“A Beautiful Body Project for Media” by Jade Beall

In the digital age, along with Photoshop’s prowess, “A Beautiful Body Project For Media” is an indispensable photographic project. We need to see images that highlight the scars of time. These touching images, predominately black and white, modestly deal with what remains from moments that mark a life: stretch marks, love handles, bulges of fat, or sagging breasts.
Jade Beall knows how to underline a rather taboo aspect about pregnancy, that of the profoundly modified body, and touches upon the stigmas of this passage so deeply affecting for a mother. A mother never expresses the distress she feels when her body changes. She’ll always tell you that the pregnancy was a memorable moment in her life. Paying homage to all these women who have a serious ordeal by highlighting them, Jade’s photos are beautiful and discreet; they subtly threat the subject with heartfelt honesty.

Hi Jade, can you tell us about your background in photography?
I started photographing in high school in 1996. I loved developing black and white photographs in the darkroom, it was like magic! I have been pretty much self-taught since then, and over the last 5 years I have found my passion in photographing women and celebrating them just as they are without using photoshop and instead praising the parts which we think are “un-beautiful”- wrinkles, stretch marks, curvy bodies, etc.
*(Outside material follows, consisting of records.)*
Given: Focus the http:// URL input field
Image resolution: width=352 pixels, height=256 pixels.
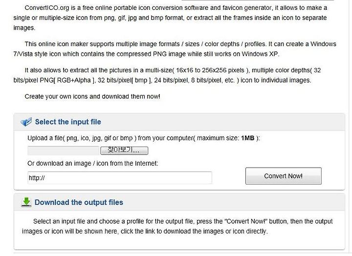Looking at the screenshot, I should (x=120, y=178).
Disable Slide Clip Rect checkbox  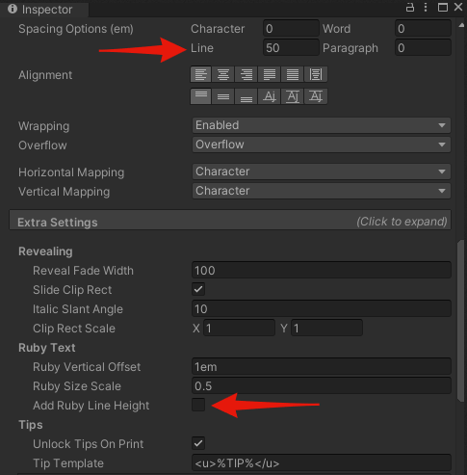coord(198,289)
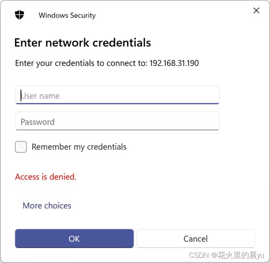Select the Password input field
The width and height of the screenshot is (270, 263).
[117, 121]
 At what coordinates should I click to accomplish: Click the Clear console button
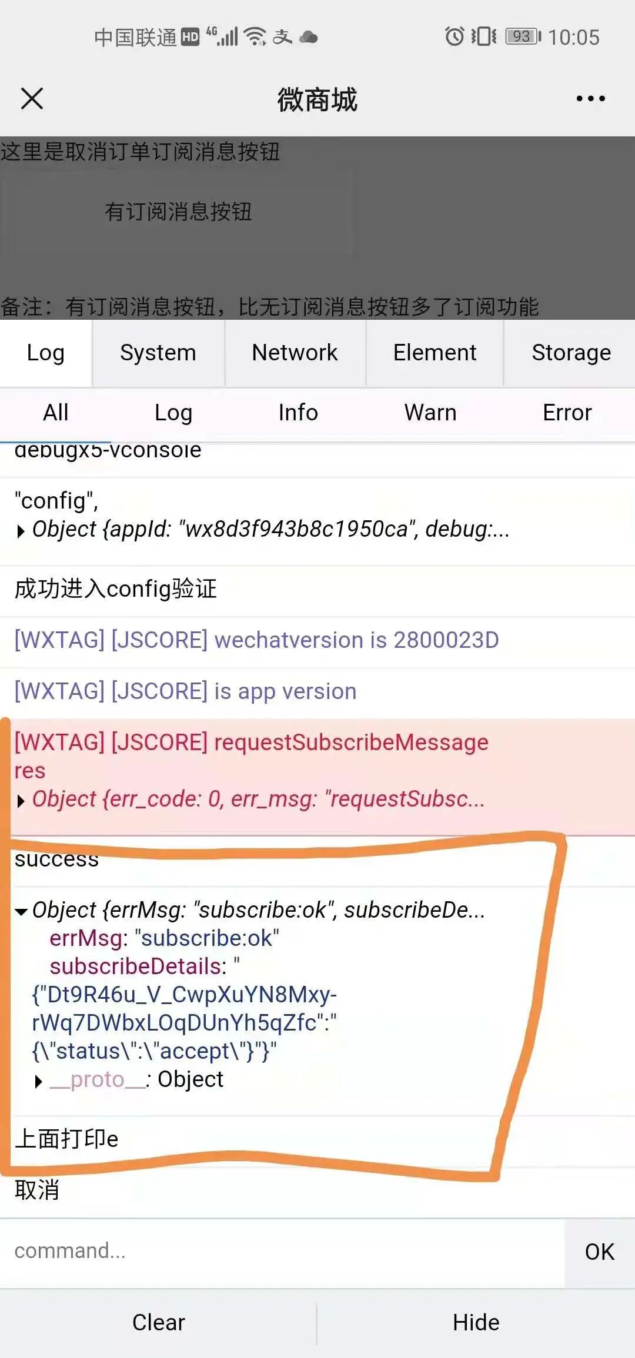158,1323
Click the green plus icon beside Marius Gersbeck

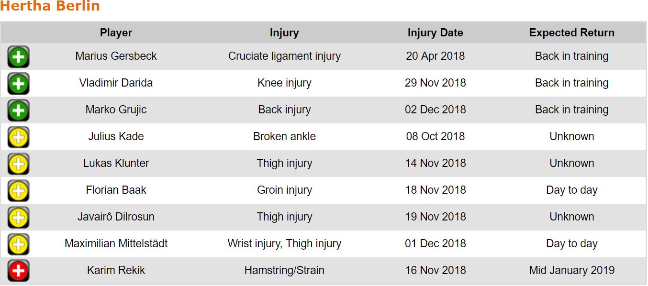point(18,57)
When did you begin the “A Beautiful Body Project”?
I began A Beautiful Body Project after I took some self portraits of my own post-birth body which had gained 50 pounds in early 2012 to celebrate the changes my body had just underwent. I posted the self-portraits on my website and women were very taken with that shoot and hundreds asked if I would photograph them, just as they were.

I read that you grew up in a hippie community. Since appearances aren’t one of their top priorities, what was their vision of the body after pregnancy or marked by scars?
I was raised by women who were very loving both towards themselves and each other.  You would never hear women talking about what they ‘hated’ about their bodies or commenting on another women in a negative manner. I was raised to love the myself and honor and respect and see beauty in everything and everyone around me.  The women around me were also nude a lot, so I have always been very comfortable being around nude women, it’s not a big deal for me like it is for a lot of Americans.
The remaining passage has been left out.